Monday, September 17, 2012

The not-Ideal

Perfection is not the perceived ideal.

Many many years ago, I wrote Donald Michael Kraig, and asked him about something in Modern Magick. I asked him if the magickal philosophy was about striving for balance, did I have to do evil to balance the good? I will only quote part of his reply, "The opposite of cat is not dog but not-cat." This was a new way of thinking for me.

Similarly, perfection is not the ideal. Perfection is not-ideal. Flowers unfold in a pot or wild place. When we see them we do not place a moral judgement upon petals. We see life, beauty, the perfection in the imperfection.

So too should we see ourselves. We must avoid tarnishing the unfolding spirit with moral judgement. Would you do that again, now, after all you have been through? "No," you say and we claim that is good. Good has nothing to do with it. Our current "no" may be growth but we cannot say our younger selves, even if that younger self is only an hour our junior, was bad, good or anything else. We cannot sully ourselves with the ideas of good, bad or any other form of moral judgment. Our younger selves were the process of unfolding into what we are now.

The unfolding is continuous, unlike a flower, whose life-cycle we can observe. Our unfolding is over lifetimes. We observe only this one as we cannot see the others. So let us keep the focus in the relative here and now.

We are born perfect. As proof of this, I point to your reaction to your newborn. Did you look at say, "Oh what an evil bastard! He is destined for hell," of course not. You were flooded with love beyond all reason. Overwhelming love is the response to seeing that which is perfect.

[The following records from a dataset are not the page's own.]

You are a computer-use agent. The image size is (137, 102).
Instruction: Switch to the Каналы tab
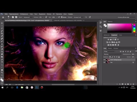tap(110, 48)
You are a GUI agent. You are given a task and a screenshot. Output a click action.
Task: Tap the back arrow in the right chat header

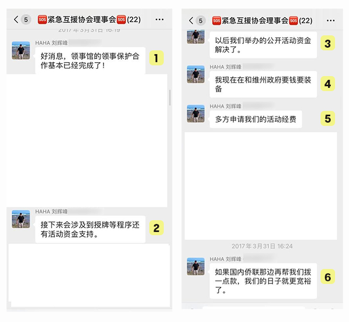(x=191, y=20)
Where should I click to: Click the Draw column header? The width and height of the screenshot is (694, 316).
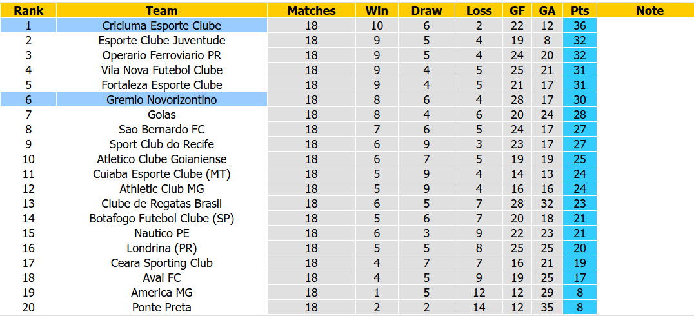coord(426,11)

Our immortal souls created within us a divine personality, patterned before birth. As proof of this, I offer your children. How soon could you tell the second's personality was so different from the first? How soon did you see likes, dislikes that are not explained by what you have exposed them to or taught them?

These personalities have experiences and do things because they are designed to do them to learn, to grow to manifest the divine in every word, thought and action. We do it all the time. This perfection keeps flowing through us. The perfection moves through us, causing our unfolding in the perfect beauty of the non-ideal. We unfold and unfold and unfold continuously.

We are a piece of the divine just like ever spider, bird and flower. To devalue yourself is to misunderstand your perfection but that is okay. This is perfect too. You will grow to understand and live in the perfect you are. You are growing perfectly at this very moment. You cannot help but to be on the journey.

2 comments:

Cheryl said...

i love this! it got me! thank you.

Scott Stenwick said...

As I see it the balance we strive for in magick is between self and others. Working for your own benefit at the expense of others is the sort of behavior that generally is described as evil, whereas traditionally working for the benefit of others at the expense of yourself has been similarly cast as virtuous.

In reality, though, both of these are dysfunctional. The enlightened perspective is to work for the benefit of all sentient beings including yourself. So actions that harm yourself are just as problematic as those that harm others, and similarly it's a positive and beneficial thing to work for your own benefit so long as you don't harm others in the process.

Of course, just as in the case of interpreting "harm none" in the Wiccan rede the concept of harm versus benefit is a whole other discussion. So is how one should define "sentient being." But hey, nobody ever said maintaining an enlightened perspective was easy!